• [Stored data entries]:
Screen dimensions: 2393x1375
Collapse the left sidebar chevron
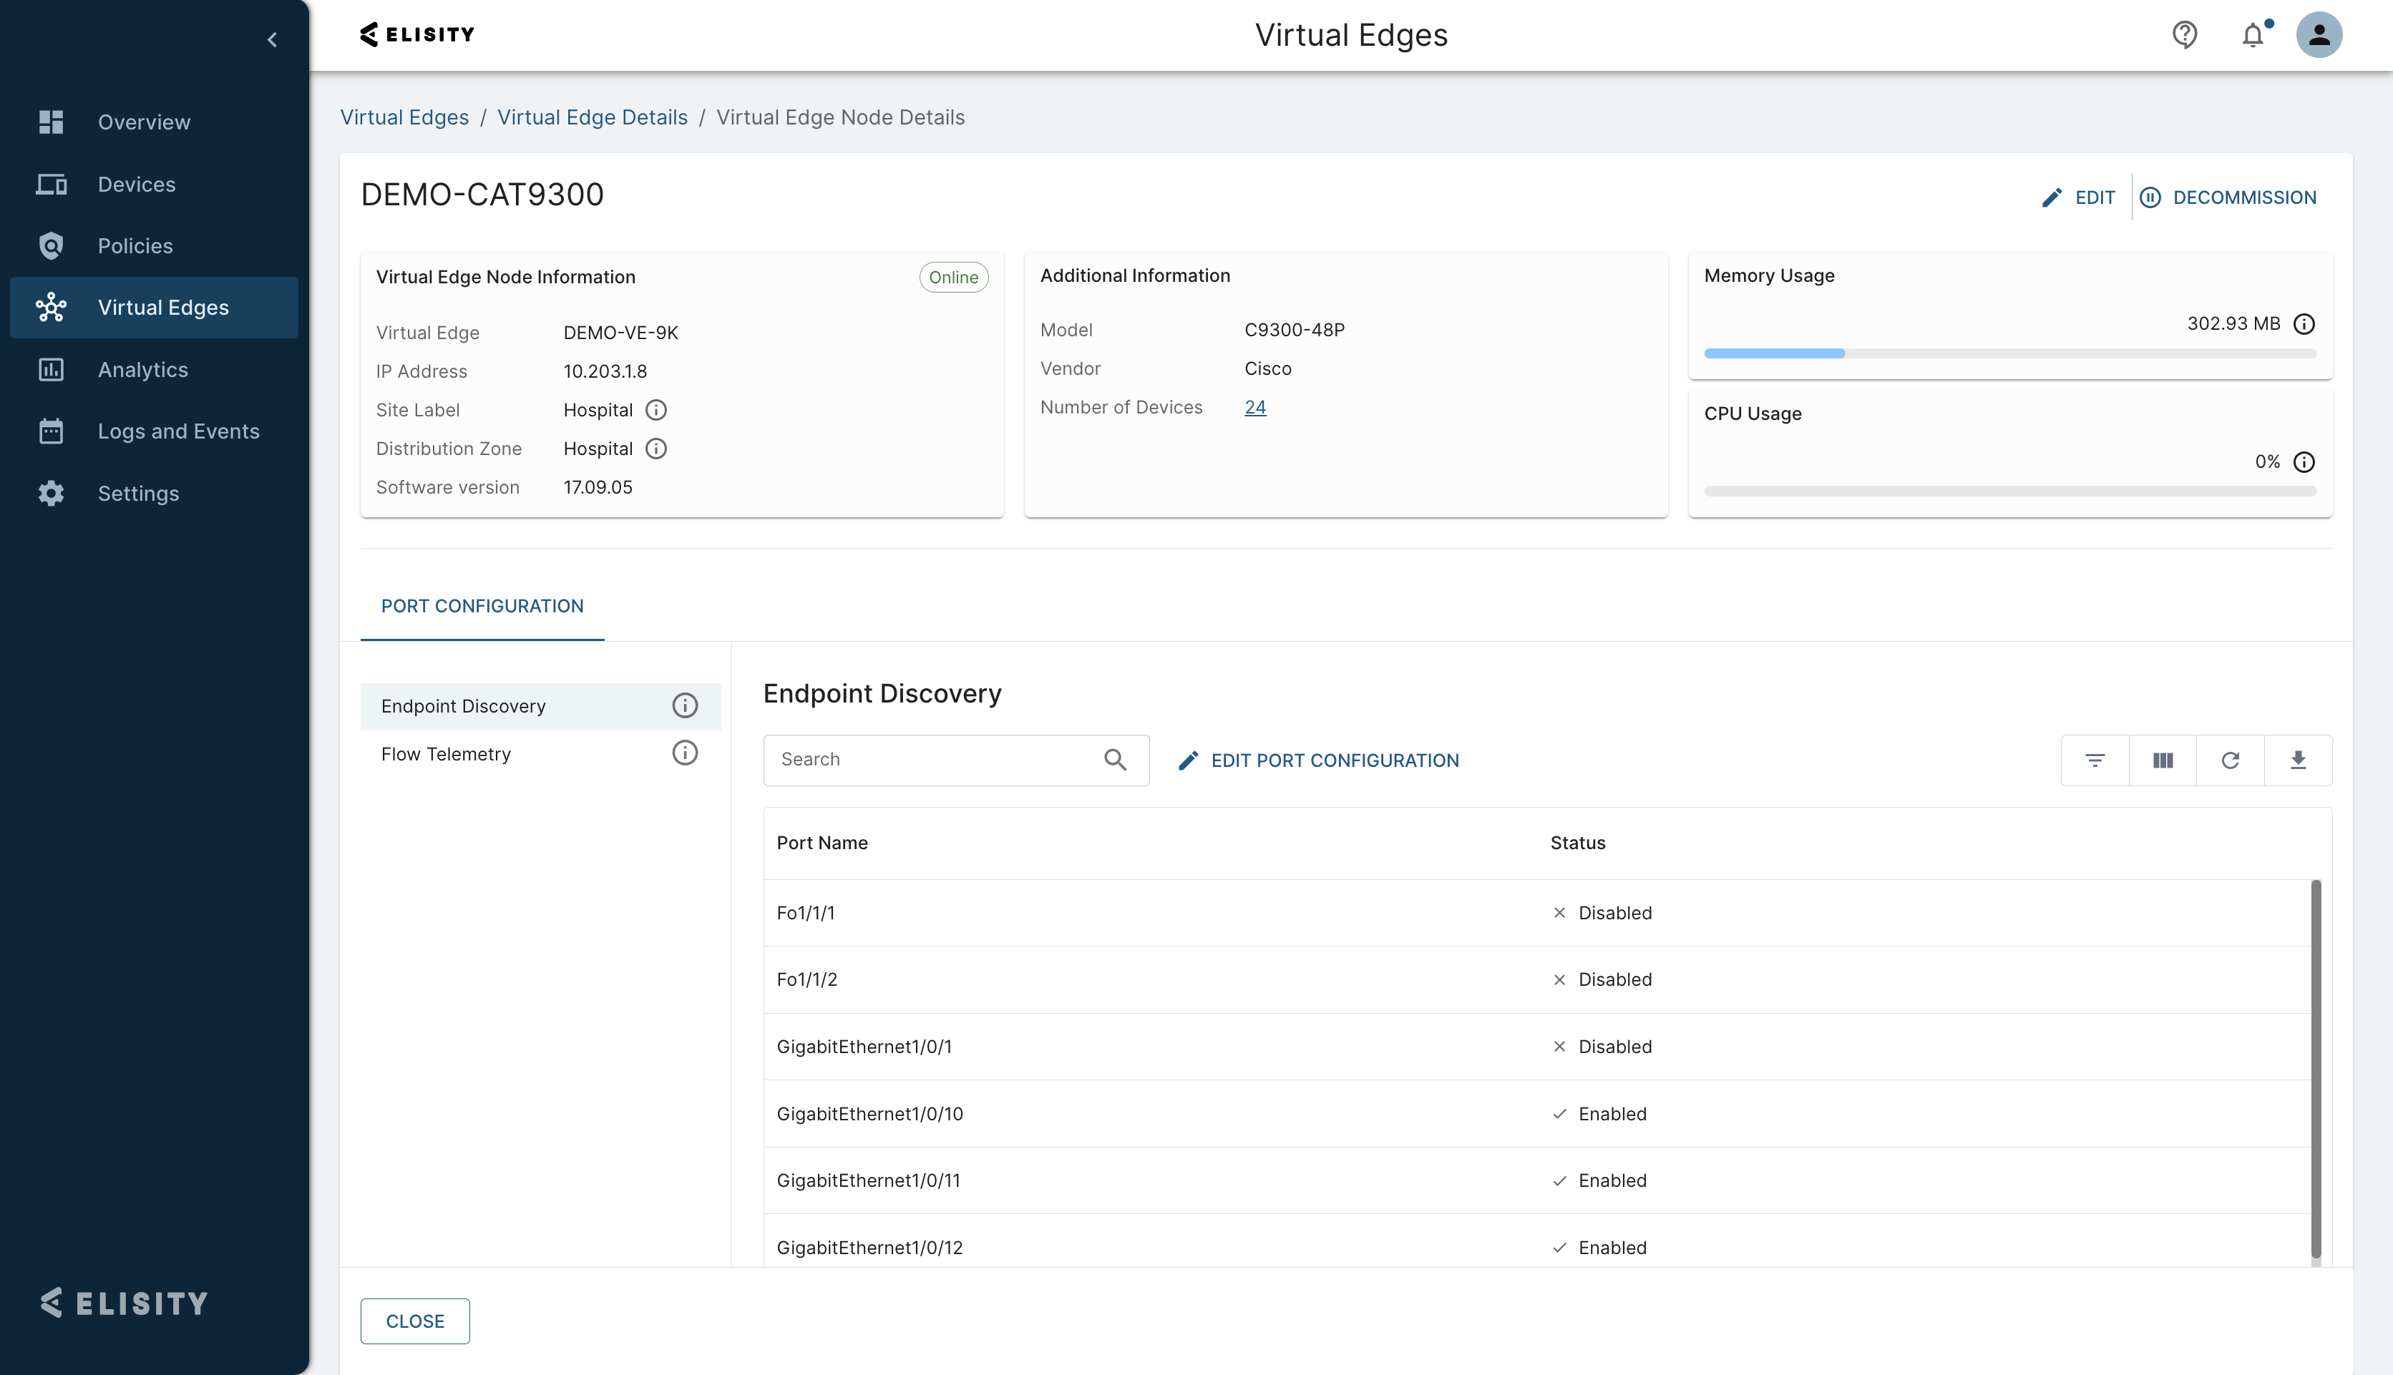click(272, 40)
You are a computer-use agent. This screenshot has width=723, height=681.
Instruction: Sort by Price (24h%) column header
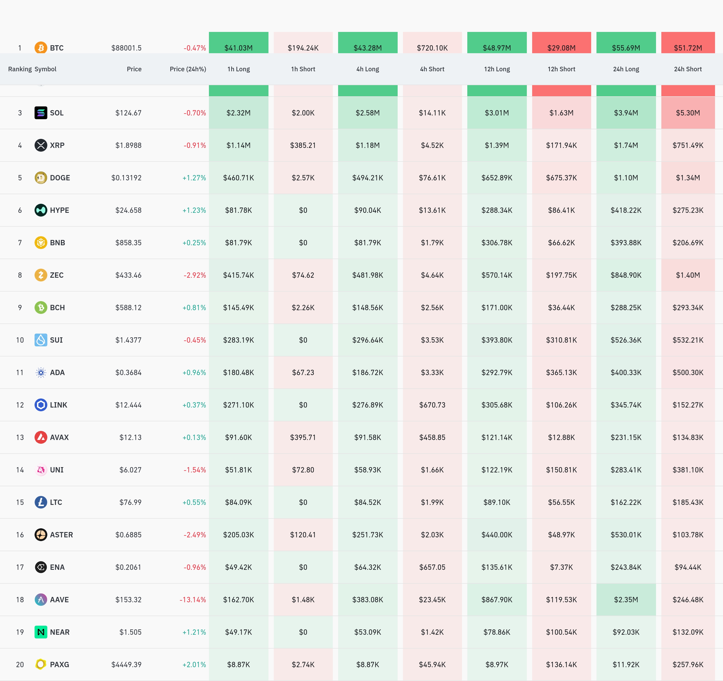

• [TASK TO CARRY OUT]:
From the line containing "Collapse the left sidebar chevron" through the last line of the entries, copy each line exactly and only those, skipping all pictures.

• [ANSWER SPACE]:
Collapse the left sidebar chevron
click(272, 40)
You are a computer-use agent. This screenshot has width=723, height=681.
Instruction: Sort by Price (24h%) column header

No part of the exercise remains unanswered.